Request: Rewrite each of the records below, putting "big" in place of "large" and changing nothing else. Leave the pictures out of your version.

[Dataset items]
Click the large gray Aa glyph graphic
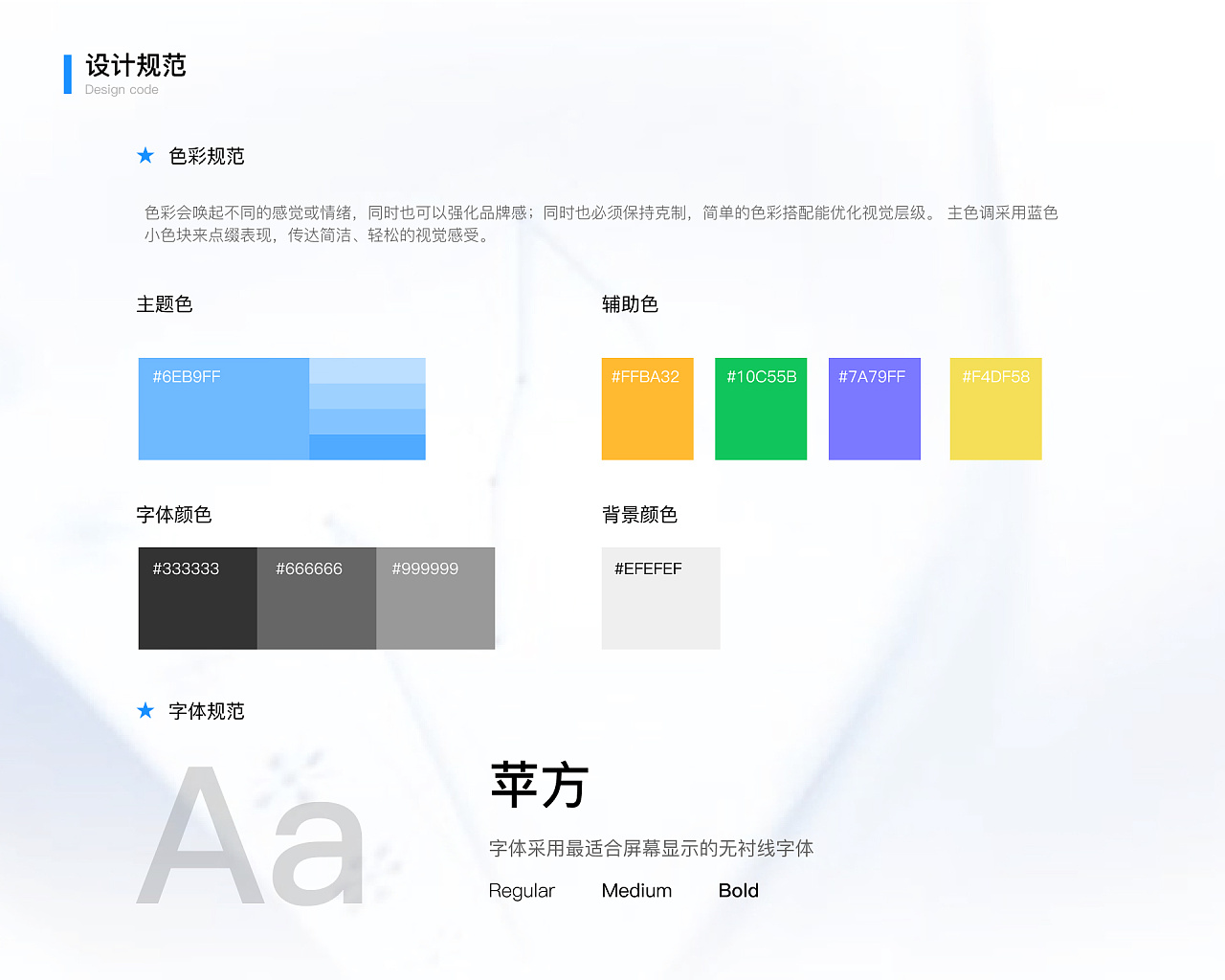 point(251,837)
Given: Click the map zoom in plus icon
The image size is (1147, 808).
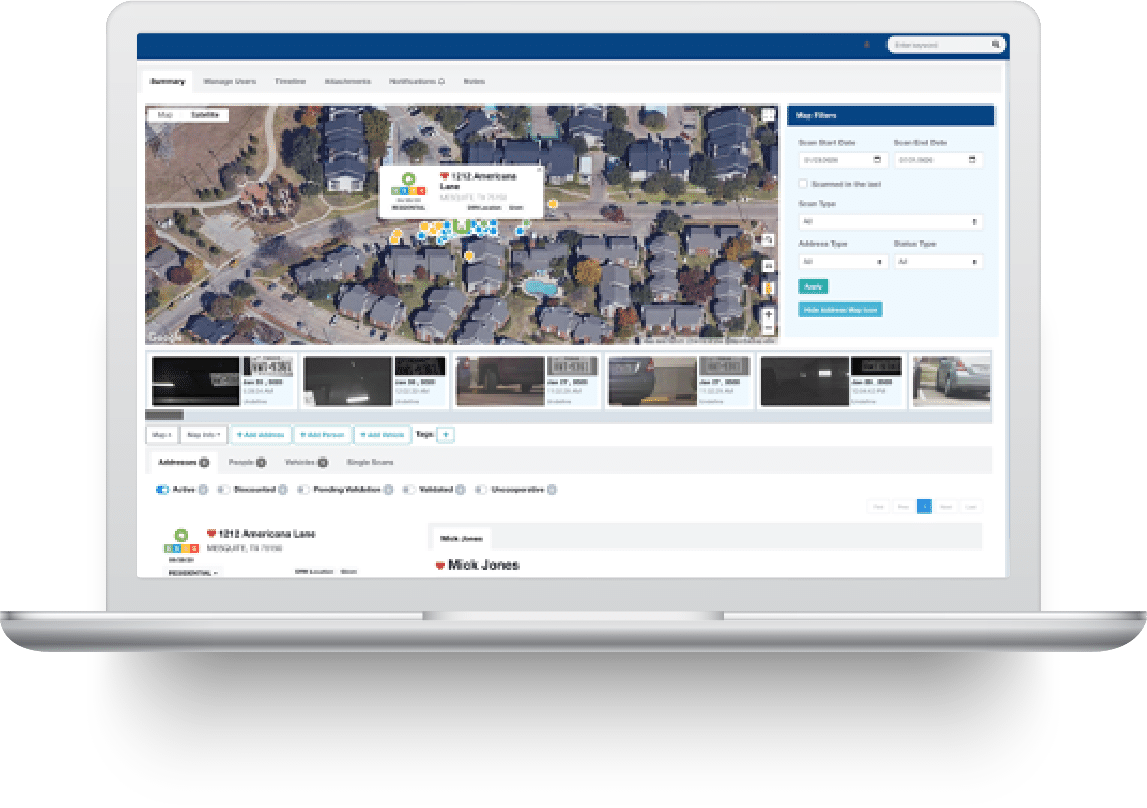Looking at the screenshot, I should click(767, 313).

Result for this exercise:
Click the big gray Aa glyph graphic
 point(251,837)
Given: Click the map zoom in plus icon
The image size is (1147, 808).
Looking at the screenshot, I should click(767, 313).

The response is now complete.